---------- Lesetext ----------

Besonders fehlt eine querschnittsbezogene Perspektive: Wie lassen sich unterschiedliche Bedürfnisse so berücksichtigen, dass Bildung, Arbeitswelt, Finanzsysteme oder soziale Unterstützungsstrukturen tatsächlich inklusiv sind? Wie können Schulen individuellere Förderung bieten, ohne dass Kinder mit ADHS ständig als „Problemfälle“ gelten? Wie kann Finanzbildung gestaltet sein, sodass impulsives Verhalten oder exekutive Dysfunktionen nicht zu Schulden oder wirtschaftlicher Abhängigkeit führen?

Es geht nicht nur um mehr Wissen über ADHS – es geht darum, Räume zu schaffen, in denen Menschen mit ADHS nicht nur „zurechtkommen“, sondern ihr Potenzial entfalten können.

1974 Vorschule Lüneburger Heide mit Pflaster in der Ecke

Was passiert, wenn wir ADHS nicht verstehen?

Viele Menschen erfahren erst spät von ihrer ADHS-Diagnose und wissen lange Zeit nicht, dass sie diese Disposition haben. Ohne dieses Wissen fehlt oft die Chance, sich mit den Besonderheiten des Lebens mit ADHS auseinanderzusetzen oder gezielte Unterstützung zu erhalten.

Späte Diagnose, fehlendes Wissen – und ihre Folgen

Andere erhalten die Diagnose bereits im Kindes- oder Jugendalter, doch beim Übergang ins Erwachsenenleben versuchen sie oft, ihre Herausforderungen ohne spezialisierte Methoden zu bewältigen. Sie steuern durchs Leben, ohne die eigenen Bedürfnisse und Schwierigkeiten richtig zu erkennen oder gezielt anzugehen.

Häufig ist eine Krise der Auslöser für eine späte Diagnose oder eine tiefere Auseinandersetzung mit ADHS – sei es eine Überschuldung, eine berufliche oder private Krise oder ein plötzlicher Verlust an Stabilität. In diesen Momenten steht verständlicherweise zunächst die Bewältigung der akuten Situation im Vordergrund.

Warum Wissen über ADHS ein entscheidender Teil der Lösung ist

Doch ich sage immer: Es reicht nicht, nur die akute Lage zu klären – wir müssen auch verstehen, was ADHS überhaupt ist und wie es sich im eigenen Leben zeigt. Warum? Weil der Mangel an Wissen über ADHS oft ein zentraler Bestandteil des Problems ist.

Ohne ein tieferes Verständnis besteht die Gefahr, immer wieder in ähnliche Schwierigkeiten zu geraten. Wer nicht weiß, welche Mechanismen hinter dem eigenen Verhalten stehen, kann sich schwerer gezielt helfen. Die Ursachen zu kennen bedeutet, die möglichen Lösungswege zu verstehen.

---------- Datenauszug ----------

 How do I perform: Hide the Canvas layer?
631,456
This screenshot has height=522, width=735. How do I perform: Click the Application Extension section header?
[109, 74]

----------

Können Sie den Text über das Leben mit ADHS im Anschluss an seinen letzten Satz weiterführen? Die Auflistung stammt aus einer anderen Quelle als der Lesetext.

Ergebnis:
Doch es geht nicht nur um Lösungen

Wir finden nicht nur praktische Wege, um besser mit ADHS umzugehen – sondern setzen durch Wissen auch den Prozess in Gang, ADHS als einen Teil von uns selbst zu akzeptieren. Das gelingt, wenn wir es als realen Bestandteil unserer Identität begreifen – nicht als etwas, das wir verleugnen oder ignorieren können, sondern als etwas, mit dem wir uns bewusst auseinandersetzen müssen, um unseren eigenen Weg damit zu gestalten.

Dabei geht es weder um eine völlige Identifikation noch darum, ADHS zu übersehen. Es ist weder alles noch nichts – nicht das Einzige, was uns ausmacht, aber auch kein unwichtiger Nebenaspekt. Ein klarer und realistischer Blick, der sowohl Akzeptanz als auch eine gewisse Distanz ermöglicht, schafft die besten Voraussetzungen, um unseren eigenen Weg mit ADHS immer besser zu gestalten.

Ich weiß – das klingt oft leichter, als es sich für viele anfühlt. Aber es ist ein Ziel, das sich lohnt, schon einmal im Hinterkopf zu behalten, wenn wir uns auf den Weg machen, ADHS und unser eigenes ADHS immer besser zu verstehen.

ADHS ist eine Herausforderung der Selbstregulation – und wir sind ein Teil der Lösung

ADHS ist eine Beeinträchtigung der Selbstregulation. Das bedeutet: Auch wenn es viele Dinge gibt, die wir lernen oder von außen erhalten können, lässt sich diese Herausforderung nicht nachhaltig bewältigen, wenn wir uns selbst nicht aktiv in den Prozess einbeziehen.

Ohne Dich – ohne Dein aktives Handeln – geht es nicht.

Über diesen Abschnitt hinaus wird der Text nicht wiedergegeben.